In today's work environment, employees are perpetually in multi-tasking mode and have little time for vacation. That's why it's not unusual for workers to lose focus on the task at hand. But where is the line drawn between too many distractions and attention deficit disorder?
John Putzier, author of "Weirdos in the Workplace: The New Normal - Thriving in the Age of the Individual" (Financial Times Prentice Hall, $17.95) believes the technology we use to make life easier is really hindering workers' abilities to get things done.
"The modern workplace, combined with current technology, provides ripe soil for what may appear to be ADD symptoms," he explains. "Cubicle life plus cell phones, Blackberries, gaming and other non-work-related computer activity and trying to have a life on the side, equals ADD."
Signs of ADD
Symptoms that are commonly associated with attention deficit disorder consist of lack of focus, disorganization, restlessness, difficulty finishing projects and losing things, according to Dr.
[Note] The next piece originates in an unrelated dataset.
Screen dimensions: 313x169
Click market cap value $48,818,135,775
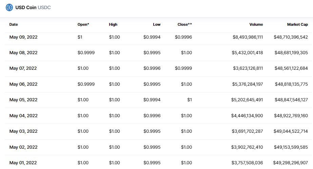click(x=291, y=84)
Belisa Vranich, relationships editor for Men's Fitness and a clinical psychologist based in New York City.
"These symptoms interfere with success at work - time management problems and organization are the most common problems," she says. "However, some adults with ADD have compensated by structuring their day and are extremely organized."
Such is the case with Claire Ginn, junior publicist for Wasabi Publicity Inc. in Ashville, N.C. Diagnosed with attention deficit/hyperactivity disorder when she was in elementary school, Ginn regularly takes medication for ADD.
"There are actually so many benefits of having it," she explains. "For what I do, it's good. My job is telling stories to the media - a lot of people with ADD can just talk and talk for hours, which can be a problem - but at the same time, when your job is talking, you're great at it."
Ginn adds that while she medicates for ADD, it does not completely rid her of symptoms, which is why she says it's important to have an understanding group of co-workers as a support system. Though telling an employer about the disease can be hard, doing so can benefit everyone involved.
Check your surroundings
If you're concerned about concentrating at work, Vranich recommends paying attention to your work environment and minimizing distractions.
"Assess your surroundings," she suggests. "If you have the TV on in the background, music from the office next door, haven't had water in hours, and are worried about something at home, it may be difficult to concentrate. Simplify your surroundings as much as possible, and be creative - you may realize that dead silence isn't good for you but white noise is."
Employers should understand the disorder in order to accommodate their employees' needs, says Joshua Estrin, president and CEO of Concepts in Success, a business development company based in Plantation, Fla.
"Professionals need to be aware of how the disorder manifests in the workplace," he says. "Educating yourself as well as your managers and employees who may have ADD and not know it, about the symptoms could lead to accurate diagnosis and treatment, and therefore, higher productivity."
If you are truly concerned, it's always wise to consult with your doctor. This is important, particularly if your inability to concentrate is coupled with feelings of sadness and tearfulness or changes in appetite and sleep - those are signs of depression, says Vranich.
Diagnosing ADD is as simple as taking a test provided by your doctor, she says.